* Exercise prompt *
Show every line in the material below in which the string "Given" appears.

★ ★ ★

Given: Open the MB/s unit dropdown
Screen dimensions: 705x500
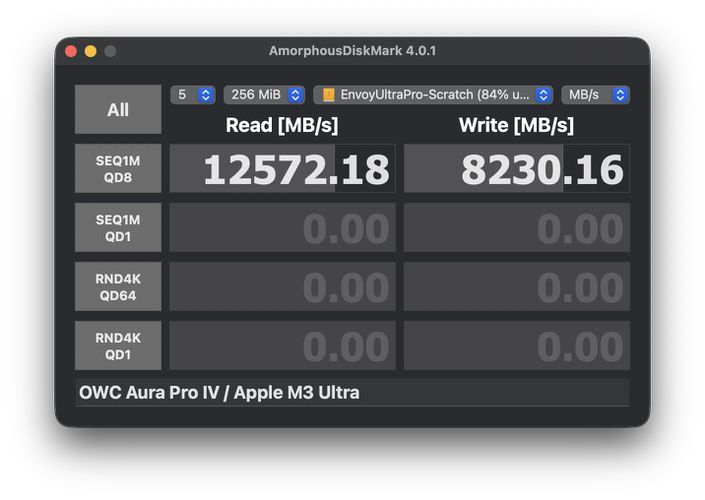Looking at the screenshot, I should click(x=595, y=95).
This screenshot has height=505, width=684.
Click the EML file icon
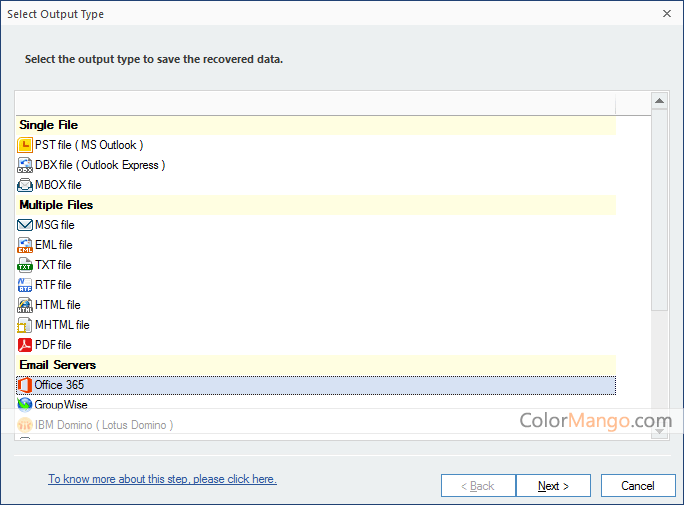26,245
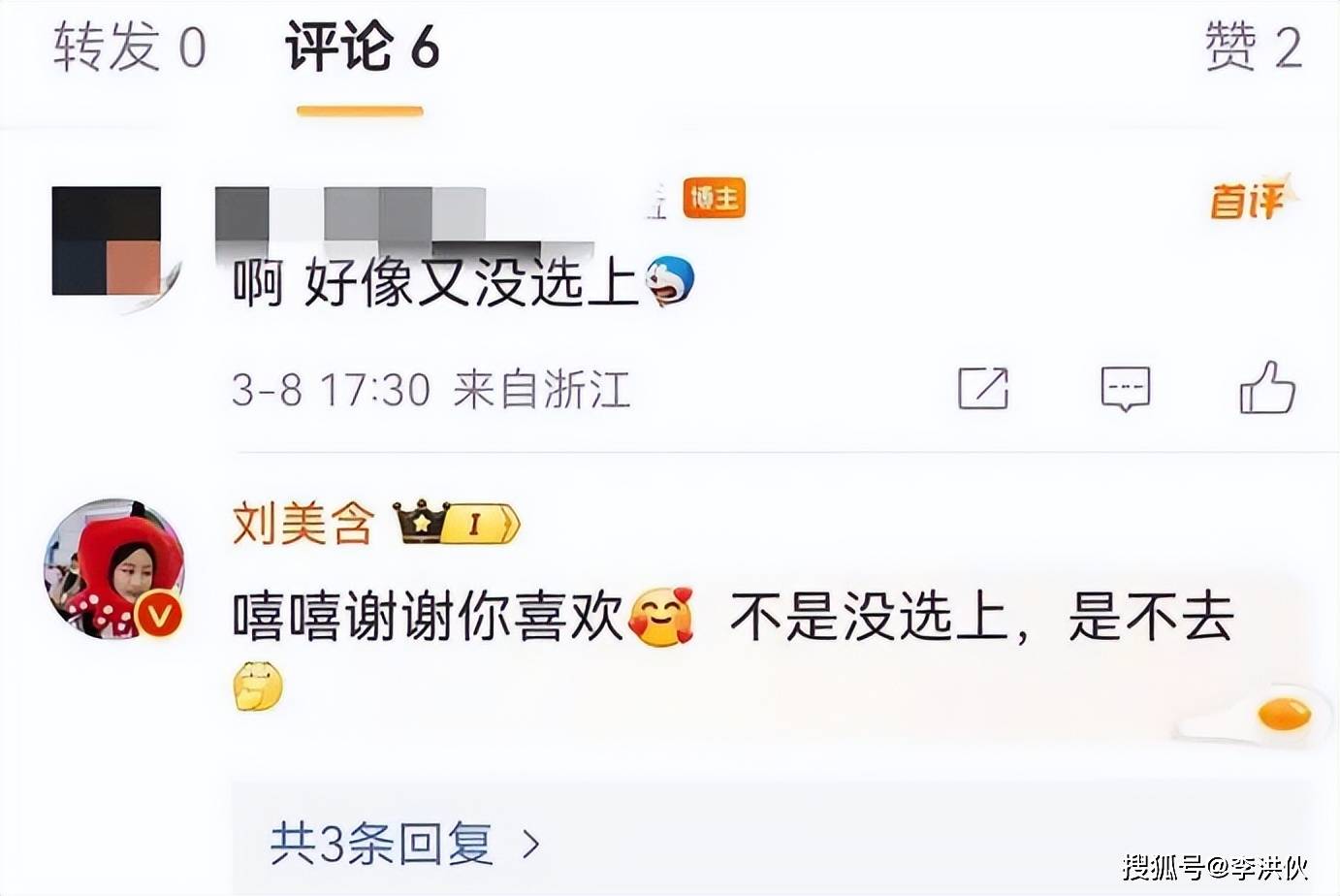Open the blurred commenter's avatar
Image resolution: width=1340 pixels, height=896 pixels.
[x=107, y=242]
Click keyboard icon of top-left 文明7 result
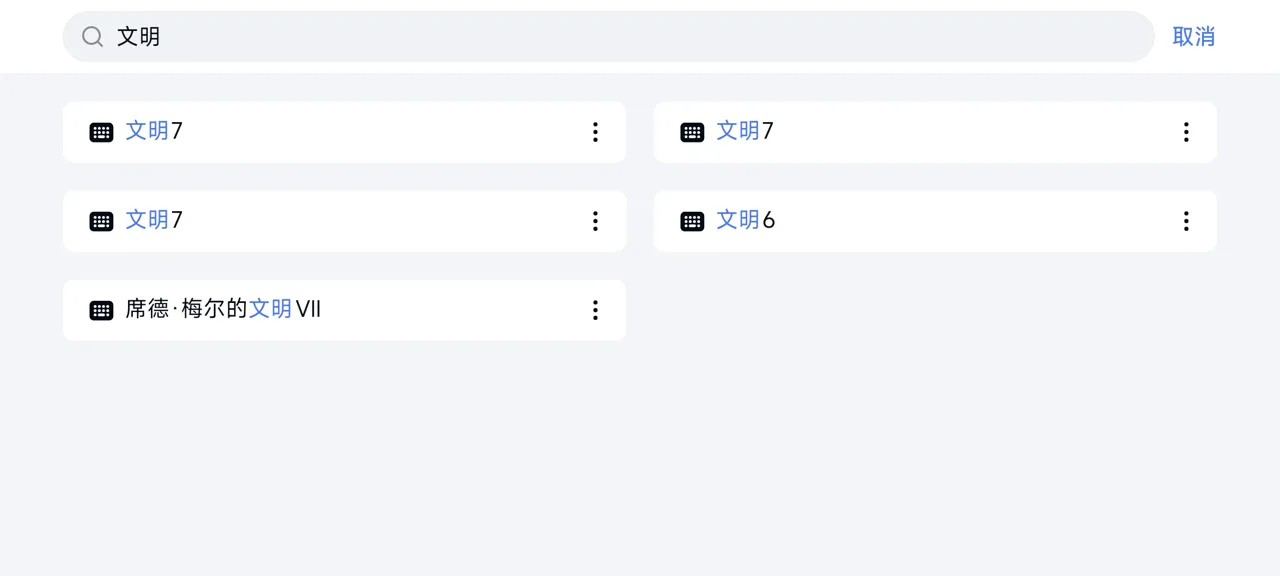 pos(101,132)
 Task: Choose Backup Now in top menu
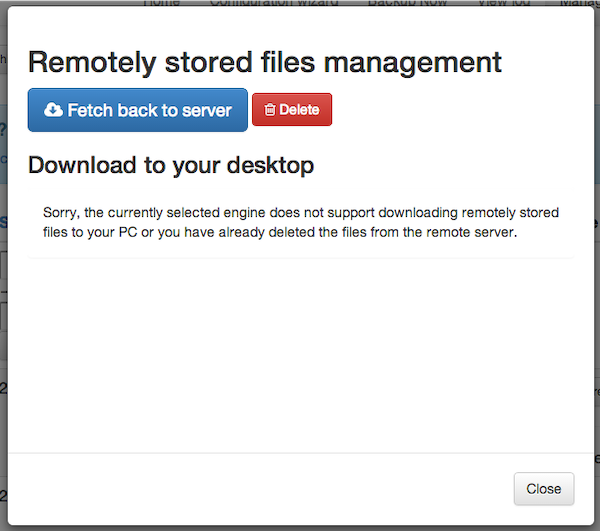407,3
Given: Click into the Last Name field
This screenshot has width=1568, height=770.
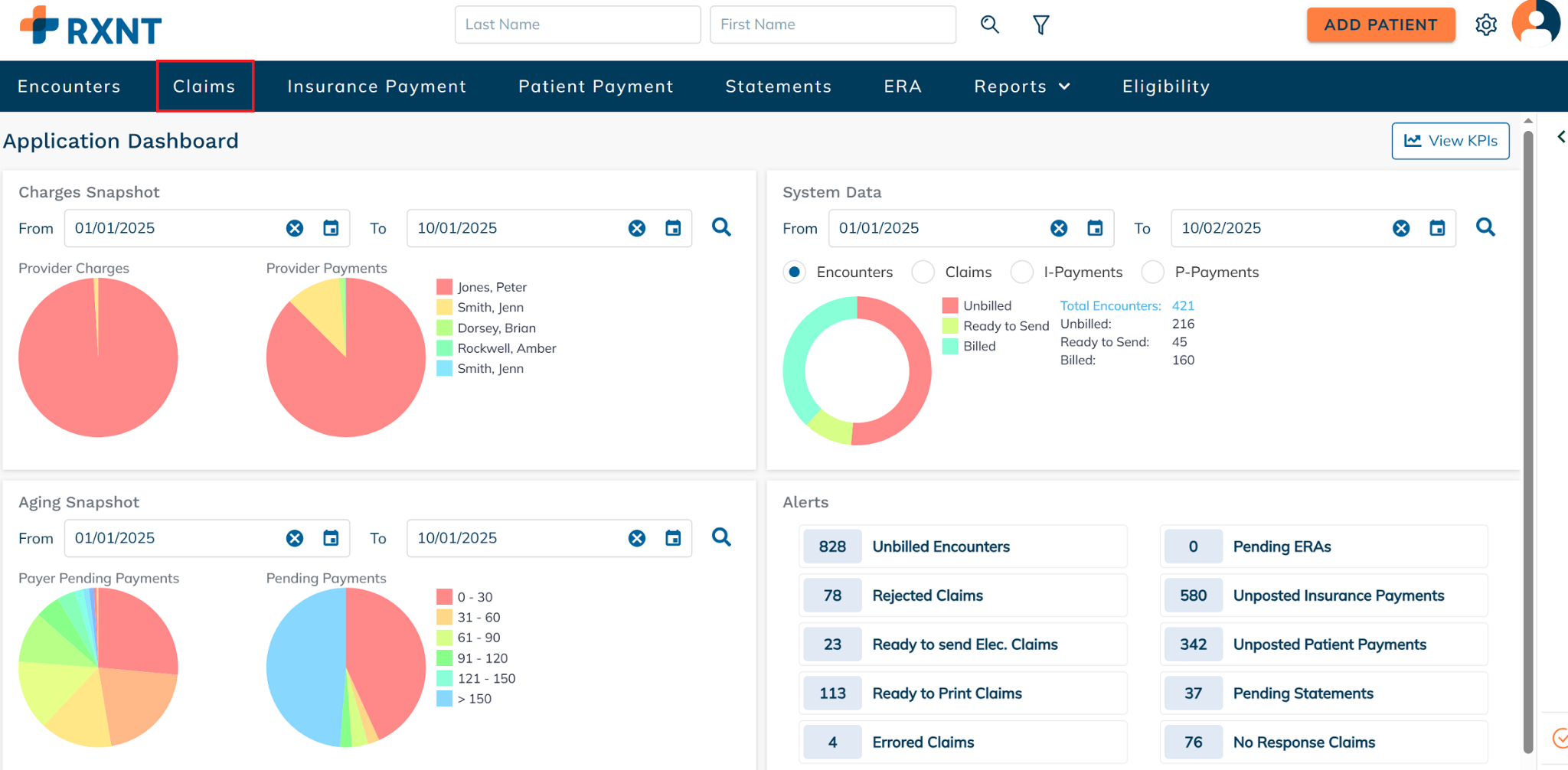Looking at the screenshot, I should pos(577,24).
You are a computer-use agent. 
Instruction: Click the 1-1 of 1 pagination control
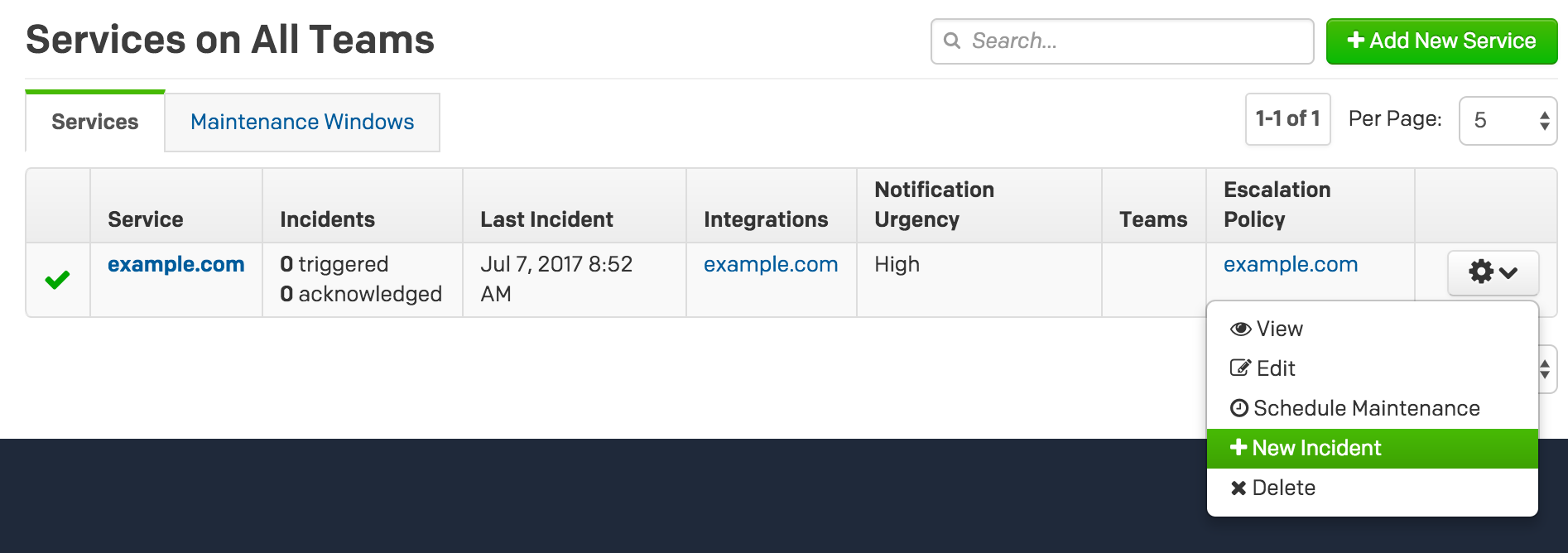(x=1288, y=118)
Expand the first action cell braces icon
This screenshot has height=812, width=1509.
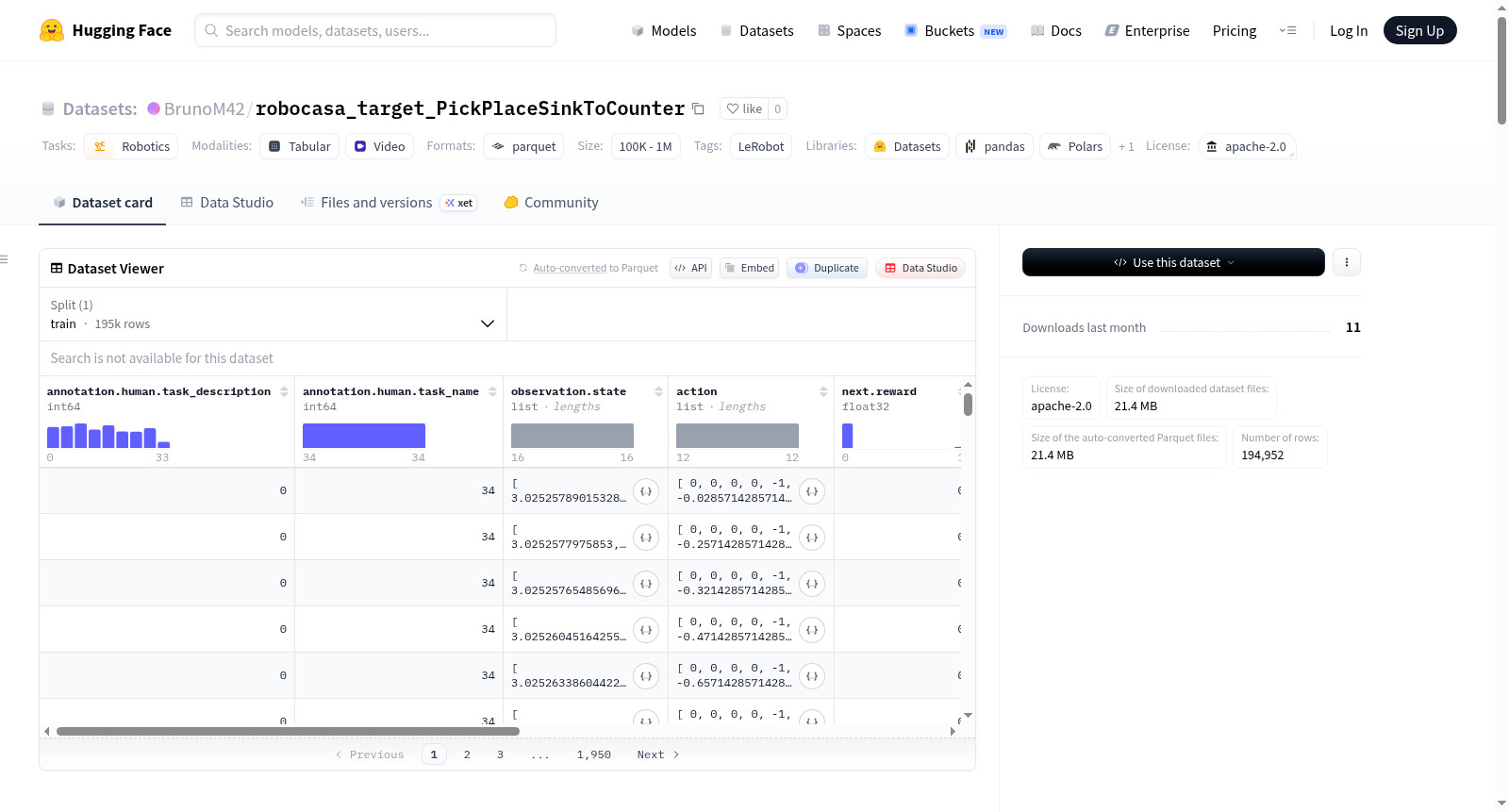pyautogui.click(x=812, y=491)
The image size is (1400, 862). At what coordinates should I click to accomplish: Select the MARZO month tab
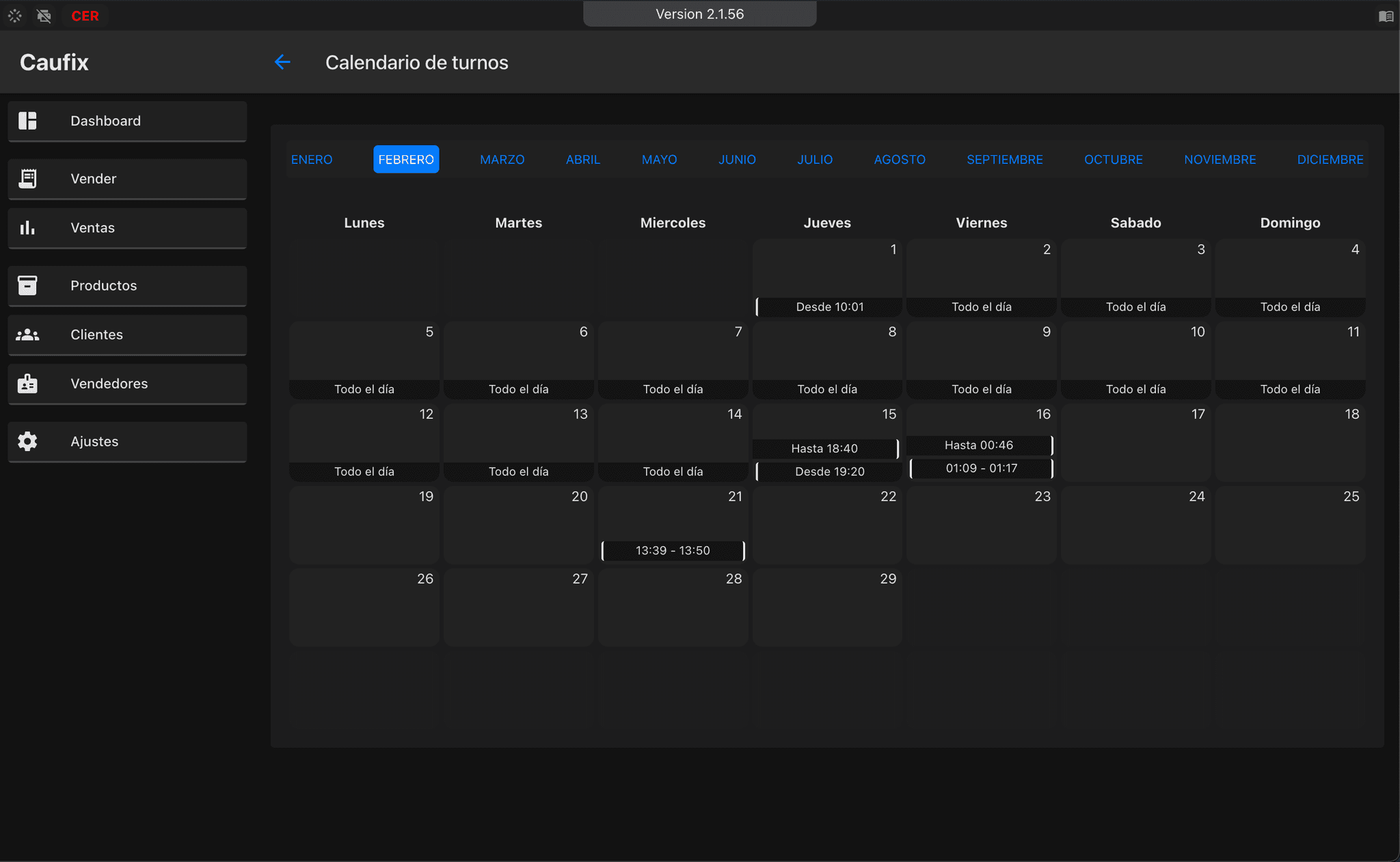tap(501, 158)
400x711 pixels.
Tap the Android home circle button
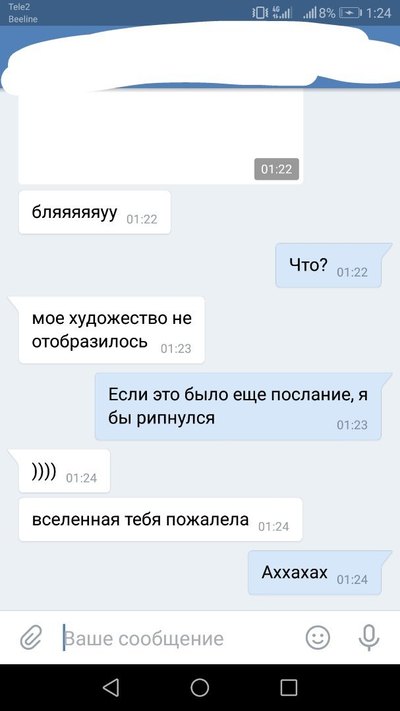(x=200, y=687)
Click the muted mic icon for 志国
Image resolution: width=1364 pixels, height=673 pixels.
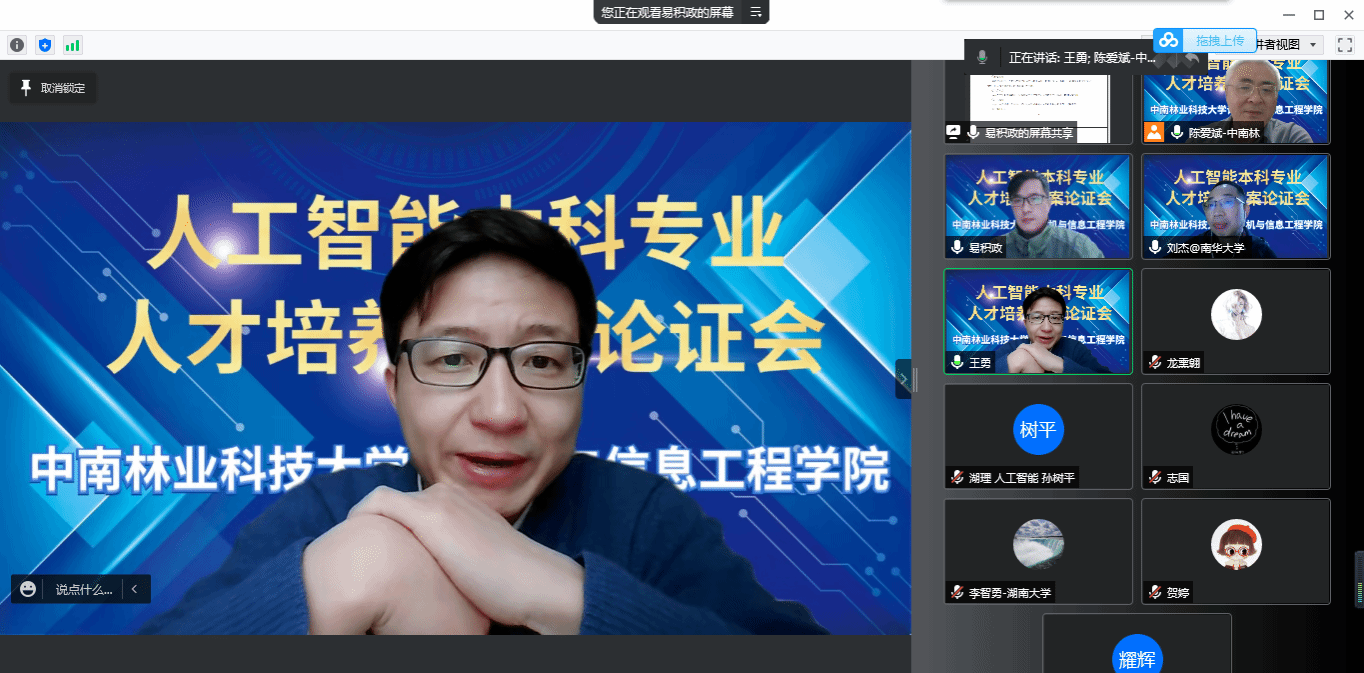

★ ★ ★

* Written answer *
Given: Open the MB/s unit dropdown
Given: Click into the Last Name field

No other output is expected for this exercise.